* [DIRECTIONS] Start at the top line and retype the data exactly through to the end.

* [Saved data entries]
== Segment start ==
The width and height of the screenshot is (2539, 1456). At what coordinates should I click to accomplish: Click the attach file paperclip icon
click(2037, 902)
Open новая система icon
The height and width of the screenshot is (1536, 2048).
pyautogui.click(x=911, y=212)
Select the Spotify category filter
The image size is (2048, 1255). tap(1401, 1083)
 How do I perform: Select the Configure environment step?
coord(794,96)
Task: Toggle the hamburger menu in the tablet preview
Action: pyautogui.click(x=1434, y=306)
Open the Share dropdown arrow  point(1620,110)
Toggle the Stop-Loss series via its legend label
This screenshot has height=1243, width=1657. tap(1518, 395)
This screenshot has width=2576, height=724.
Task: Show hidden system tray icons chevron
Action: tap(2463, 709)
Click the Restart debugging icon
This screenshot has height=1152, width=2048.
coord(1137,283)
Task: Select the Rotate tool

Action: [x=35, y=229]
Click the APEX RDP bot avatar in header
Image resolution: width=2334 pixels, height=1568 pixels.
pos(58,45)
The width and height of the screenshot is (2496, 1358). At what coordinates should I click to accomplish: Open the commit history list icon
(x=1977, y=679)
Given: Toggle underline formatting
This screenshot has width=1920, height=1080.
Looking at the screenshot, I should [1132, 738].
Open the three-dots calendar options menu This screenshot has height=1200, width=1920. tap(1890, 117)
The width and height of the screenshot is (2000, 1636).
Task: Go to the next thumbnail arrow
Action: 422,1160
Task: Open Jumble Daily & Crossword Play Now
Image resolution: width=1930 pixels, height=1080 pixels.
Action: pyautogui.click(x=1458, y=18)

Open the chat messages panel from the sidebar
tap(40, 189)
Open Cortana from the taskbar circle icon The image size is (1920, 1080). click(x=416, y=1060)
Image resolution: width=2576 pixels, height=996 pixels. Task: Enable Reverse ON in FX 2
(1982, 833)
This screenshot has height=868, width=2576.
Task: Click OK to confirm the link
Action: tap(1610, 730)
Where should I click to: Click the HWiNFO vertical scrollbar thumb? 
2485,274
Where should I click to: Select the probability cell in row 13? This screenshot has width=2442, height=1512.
== Segment end ==
* [ANSWER FOR THIS EXERCISE]
The width and height of the screenshot is (2539, 1456). At what coordinates should I click to accomplish: Click the attach file paperclip icon
click(2037, 902)
Open новая система icon
The height and width of the screenshot is (1536, 2048).
pyautogui.click(x=911, y=212)
Select the Spotify category filter
The image size is (2048, 1255). tap(1401, 1083)
 How do I perform: Select the Configure environment step?
coord(794,96)
Task: Toggle the hamburger menu in the tablet preview
Action: pyautogui.click(x=1434, y=306)
Open the Share dropdown arrow  point(1620,110)
Toggle the Stop-Loss series via its legend label
This screenshot has height=1243, width=1657. tap(1518, 395)
This screenshot has width=2576, height=724.
Task: Show hidden system tray icons chevron
Action: tap(2463, 709)
Click the Restart debugging icon
This screenshot has height=1152, width=2048.
coord(1137,283)
Task: Select the Rotate tool

Action: [x=35, y=229]
Click the APEX RDP bot avatar in header
Image resolution: width=2334 pixels, height=1568 pixels.
pos(58,45)
The width and height of the screenshot is (2496, 1358). At what coordinates should I click to accomplish: Open the commit history list icon
(x=1977, y=679)
Given: Toggle underline formatting
This screenshot has width=1920, height=1080.
Looking at the screenshot, I should [1132, 738].
Open the three-dots calendar options menu This screenshot has height=1200, width=1920. tap(1890, 117)
The width and height of the screenshot is (2000, 1636).
Task: Go to the next thumbnail arrow
Action: 422,1160
Task: Open Jumble Daily & Crossword Play Now
Image resolution: width=1930 pixels, height=1080 pixels.
Action: pyautogui.click(x=1458, y=18)

Open the chat messages panel from the sidebar
tap(40, 189)
Open Cortana from the taskbar circle icon The image size is (1920, 1080). click(x=416, y=1060)
Image resolution: width=2576 pixels, height=996 pixels. Task: Enable Reverse ON in FX 2
(1982, 833)
This screenshot has height=868, width=2576.
Task: Click OK to confirm the link
Action: tap(1610, 730)
Where should I click to: Click the HWiNFO vertical scrollbar thumb? 
2485,274
Where should I click to: Select the probability cell in row 13? This screenshot has width=2442, height=1512.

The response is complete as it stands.